La librería

Era domingo, llovía a mares. El cielo encapotado impedía al sol brillar. Salió de su portal, se cubrió sus cabellos castaños con la capucha de su abrigo favorito y sonrió agradecida por el olor a limpio del ambiente.

Camino cuesta abajo, y no le apenó la certeza de tener que trabajar un domingo. Cruzó la calle mientras rebuscaba en su bolso, más que un bolso parecía una bolsa de viaje, en pro de su manojo de llaves. Salió del paso de cebra con las llaves en la mano.

Se detuvo frente al escaparate de la librería Hiparquia. El escaparate estaba plagado de telarañas de Halloween, calabazas y murciélagos. Un póster del castillo de Drácula en tonos gris era el broche de oro de la decoración. Se agachó para pelearse con la verja. Cada vez que llovía, la llave se atascaba en la vieja cerradura del negocio heredado de sus padres.  Después de poner todo su empeño en ello, levantó la verja para volver a bajarla tras de sí.



Con la luz del móvil encendida fue corriendo tras el mostrador para pasar el llavero en forma de flor por la alarma, la cual consideraba un gasto inútil. Nadie iba a entrar a robar literatura. Dejó el bolso sobre la mesa, y encendió algunas luces. Tocaba cambiar el escaparate.

A 4 de noviembre ya no era necesario darle tanto bombo a Barker y los nietos de Stoker. Retiró la precuela de Drácula, y al propio Drácula del escaparate, el último de Stephen también iba ocupar otro lugar más adecuado, y con gran satisfacción volvió la saga Crepúsculo a su estante.

Tenía un poster magnífico de Yo Julia que iba de cabeza a sustituir al desvencijado castillo de la novela victoriana. Ya estaba ansiosa porque le llegase la novela. Los cuatro del cementerio de libros ocupaban un lugar privilegiado en su corazón y en el escaparate, así que decidió orientar una de las luces led hacía la tetralogía del señor Zafón.

A pesar de que no le apetecía nada entrar al almacén, debía de hacerlo. Necesitaba la dichosa escalera para alcanzar los focos y orientarlos a su antojo.

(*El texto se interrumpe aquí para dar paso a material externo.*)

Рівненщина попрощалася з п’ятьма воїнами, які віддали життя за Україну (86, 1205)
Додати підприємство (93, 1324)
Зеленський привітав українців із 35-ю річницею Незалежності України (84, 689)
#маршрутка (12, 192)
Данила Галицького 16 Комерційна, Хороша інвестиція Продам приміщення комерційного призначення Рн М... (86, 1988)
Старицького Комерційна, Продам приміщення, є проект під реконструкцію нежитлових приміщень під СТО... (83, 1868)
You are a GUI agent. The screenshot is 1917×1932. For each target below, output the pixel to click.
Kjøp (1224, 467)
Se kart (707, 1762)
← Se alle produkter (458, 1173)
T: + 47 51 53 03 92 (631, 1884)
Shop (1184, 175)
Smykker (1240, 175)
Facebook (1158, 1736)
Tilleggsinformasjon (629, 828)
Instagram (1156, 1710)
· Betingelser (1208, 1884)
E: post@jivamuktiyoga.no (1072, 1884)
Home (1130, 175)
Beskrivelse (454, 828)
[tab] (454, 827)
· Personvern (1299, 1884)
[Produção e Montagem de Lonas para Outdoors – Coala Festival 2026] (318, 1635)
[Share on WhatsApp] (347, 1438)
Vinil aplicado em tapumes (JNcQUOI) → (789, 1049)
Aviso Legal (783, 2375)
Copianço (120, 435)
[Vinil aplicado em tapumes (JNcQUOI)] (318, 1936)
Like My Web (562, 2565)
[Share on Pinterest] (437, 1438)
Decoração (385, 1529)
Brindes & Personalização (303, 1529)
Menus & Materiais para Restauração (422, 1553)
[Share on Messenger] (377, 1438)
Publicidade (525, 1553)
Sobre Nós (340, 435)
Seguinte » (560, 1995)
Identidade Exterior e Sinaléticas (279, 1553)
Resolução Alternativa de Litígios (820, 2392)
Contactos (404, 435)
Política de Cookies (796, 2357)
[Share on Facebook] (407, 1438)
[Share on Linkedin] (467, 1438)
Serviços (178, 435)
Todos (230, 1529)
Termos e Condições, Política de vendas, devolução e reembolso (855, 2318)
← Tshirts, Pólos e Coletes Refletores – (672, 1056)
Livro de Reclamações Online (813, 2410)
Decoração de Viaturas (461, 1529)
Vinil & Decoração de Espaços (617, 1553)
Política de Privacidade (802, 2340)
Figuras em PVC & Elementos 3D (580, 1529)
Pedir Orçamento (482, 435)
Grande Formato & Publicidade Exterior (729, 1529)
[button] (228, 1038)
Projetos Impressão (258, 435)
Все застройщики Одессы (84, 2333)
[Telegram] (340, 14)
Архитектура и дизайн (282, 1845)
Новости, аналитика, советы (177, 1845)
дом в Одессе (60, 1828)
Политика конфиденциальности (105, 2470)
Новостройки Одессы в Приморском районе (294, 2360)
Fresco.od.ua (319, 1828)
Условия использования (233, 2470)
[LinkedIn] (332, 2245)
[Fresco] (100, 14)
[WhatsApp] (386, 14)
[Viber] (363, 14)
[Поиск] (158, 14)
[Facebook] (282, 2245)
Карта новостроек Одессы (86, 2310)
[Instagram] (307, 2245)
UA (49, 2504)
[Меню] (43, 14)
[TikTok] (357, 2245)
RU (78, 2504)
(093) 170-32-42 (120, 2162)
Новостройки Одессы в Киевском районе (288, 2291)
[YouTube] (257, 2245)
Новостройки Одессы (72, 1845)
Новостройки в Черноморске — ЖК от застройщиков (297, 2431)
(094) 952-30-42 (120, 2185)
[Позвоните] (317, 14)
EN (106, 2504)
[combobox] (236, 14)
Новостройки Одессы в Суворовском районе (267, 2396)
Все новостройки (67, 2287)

Nunca entraba en el almacén, a día de hoy no se vendían tantos libros como para tener que guardar ejemplares en stock ahí dentro. Una mueca de fastidio se dibujó en su rostro al accionar el viejo interruptor, de estos redondos y negros, y comprobar que ninguna luz se encendía. Quizás era una señal para no entrar, pero Sofía Sapientia estaba decidida a entrar en el viejo almacén, se dió media vuelta para volver armada con su móvil y la aplicación linterna.

La escalera, que debía de estar junto a la puerta, estaba al fondo del almacén. ¿Cómo había llegado allí? Pues lo ignoraba, quizás una broma pesada de alguna de sus hermanas. El suelo estaba plagado de cajas con su correspondiente capa de polvo, acumulado por el paso del tiempo. La curiosidad se adueñó de ella por.un instante y decidió comprobar qué contenían. Hacía 14 años que regentaba el negocio y jamás se le había pasado tal cosa por la cabeza.

Comenzó por la más cercana. Estaba hasta arriba de cuadernillos rubio, la siguiente, contenía libretas de pautas, otra una colección entera de novelas pseudo románticas pero que en realidad eran, bueno ya sabéis, para amas de casa frustradas con su vida sexual. ¡Que parva! ¿Que iba a encontrar en el almacén de la vieja librería de su abuela?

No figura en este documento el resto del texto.